- _Dataset records_
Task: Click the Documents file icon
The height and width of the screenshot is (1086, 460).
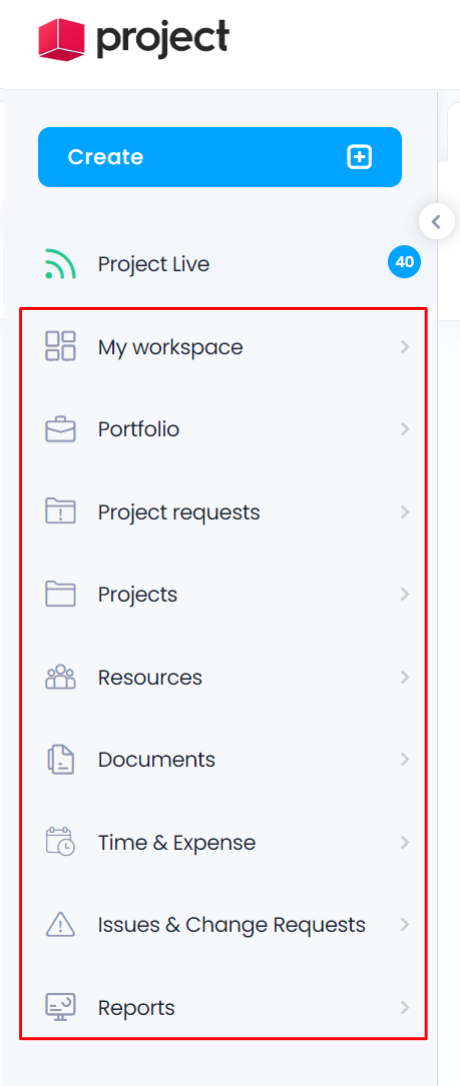Action: tap(60, 760)
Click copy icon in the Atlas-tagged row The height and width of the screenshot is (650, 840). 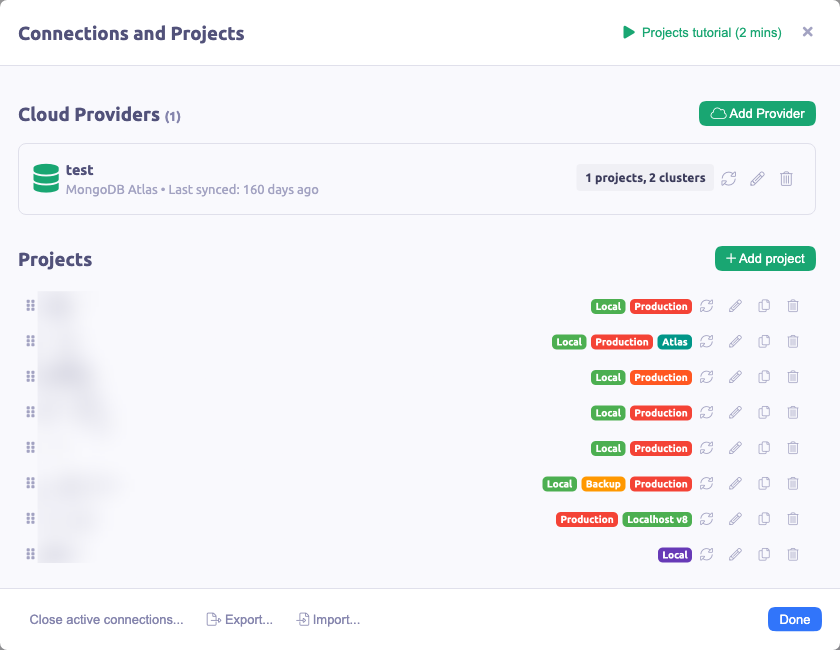tap(764, 342)
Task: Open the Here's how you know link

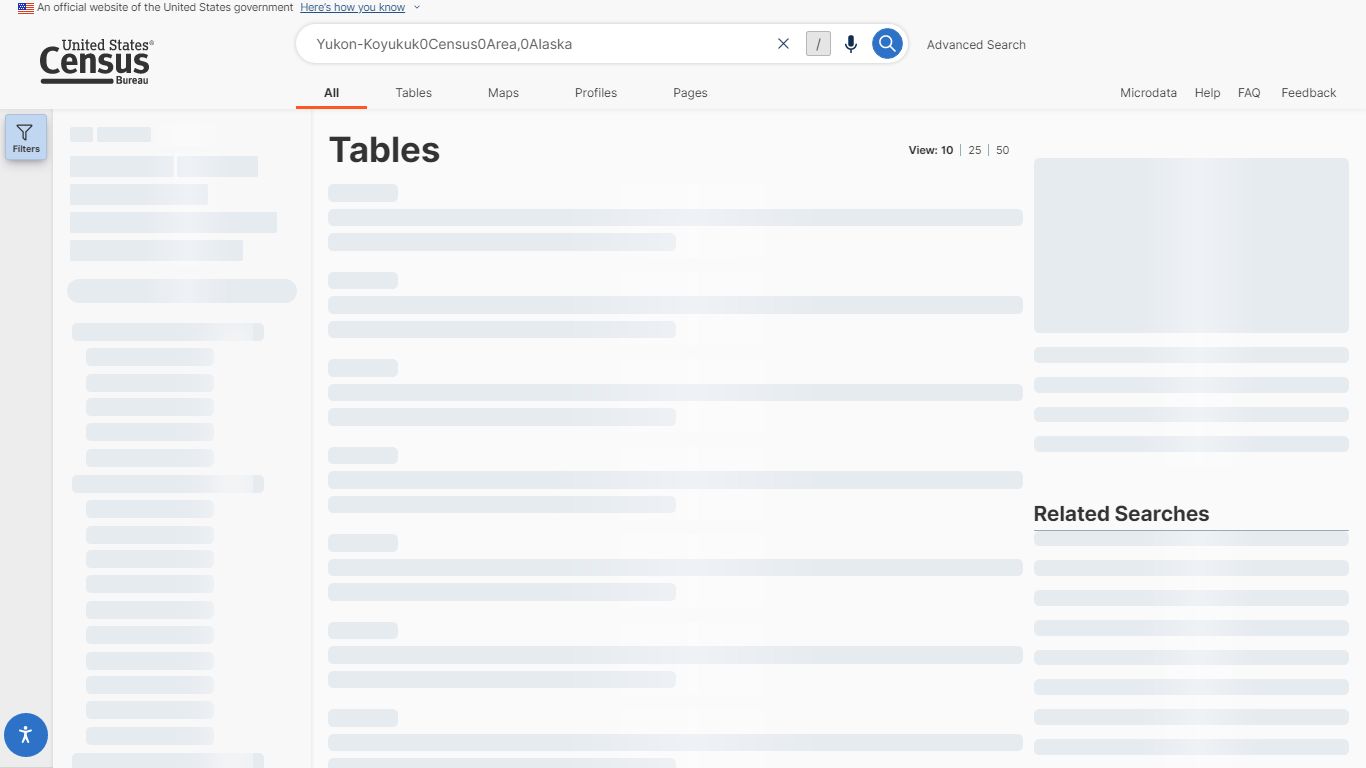Action: [352, 8]
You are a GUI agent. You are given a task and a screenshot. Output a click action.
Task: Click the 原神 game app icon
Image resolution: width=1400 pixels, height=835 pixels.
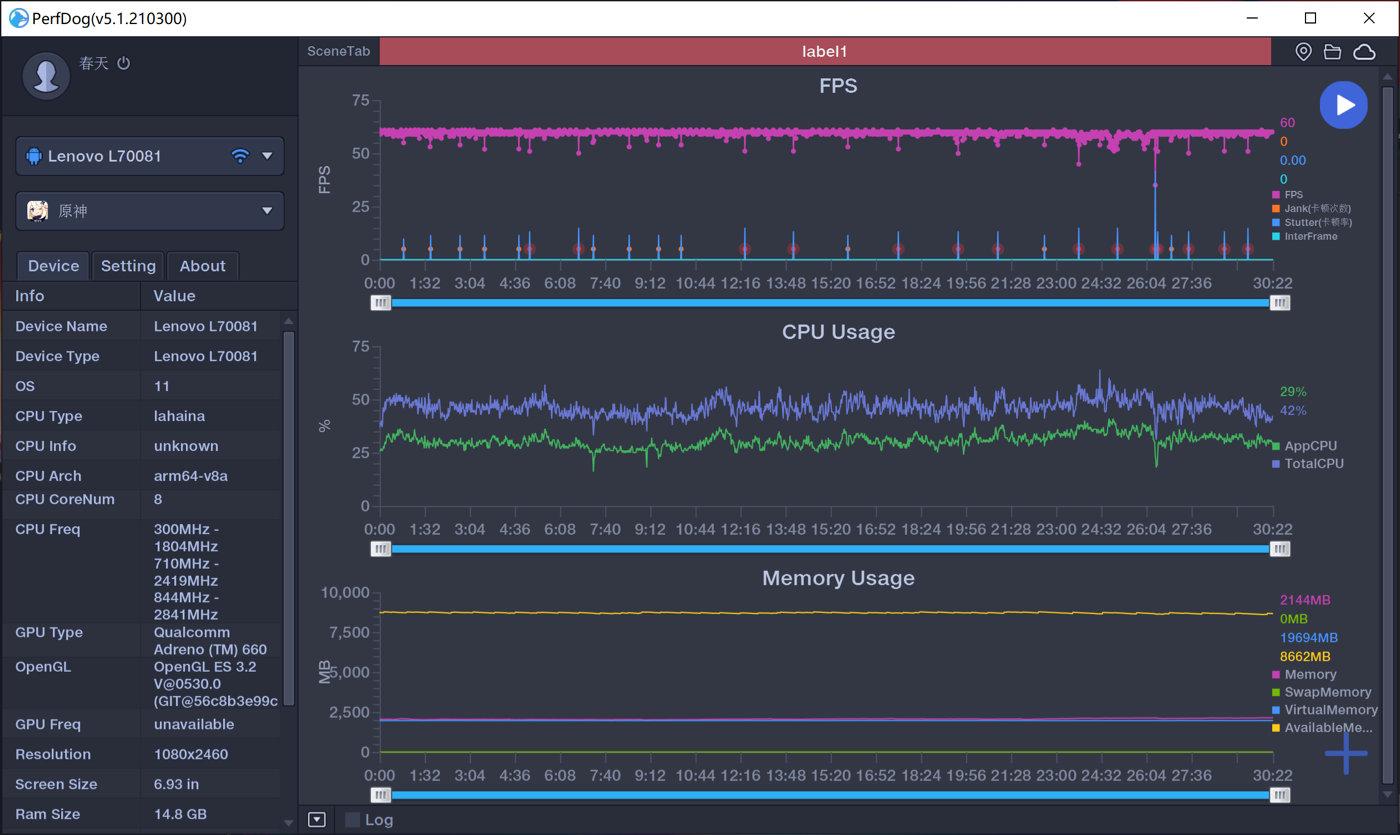pos(37,211)
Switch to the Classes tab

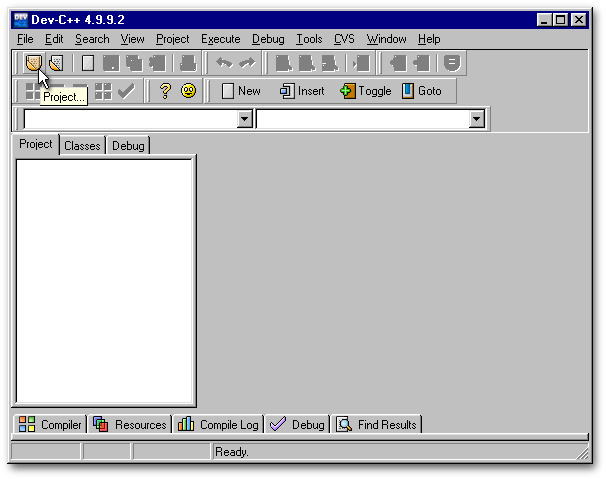[x=82, y=146]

- _Your instructions_
Reproduce word for word the lines running from the line with "Image resolution: width=1400" through the end of the data, both included, and nothing else; leave out the pictures.

- _Exercise answer_
Image resolution: width=1400 pixels, height=835 pixels.
pos(37,211)
Switch to the Classes tab

[x=82, y=146]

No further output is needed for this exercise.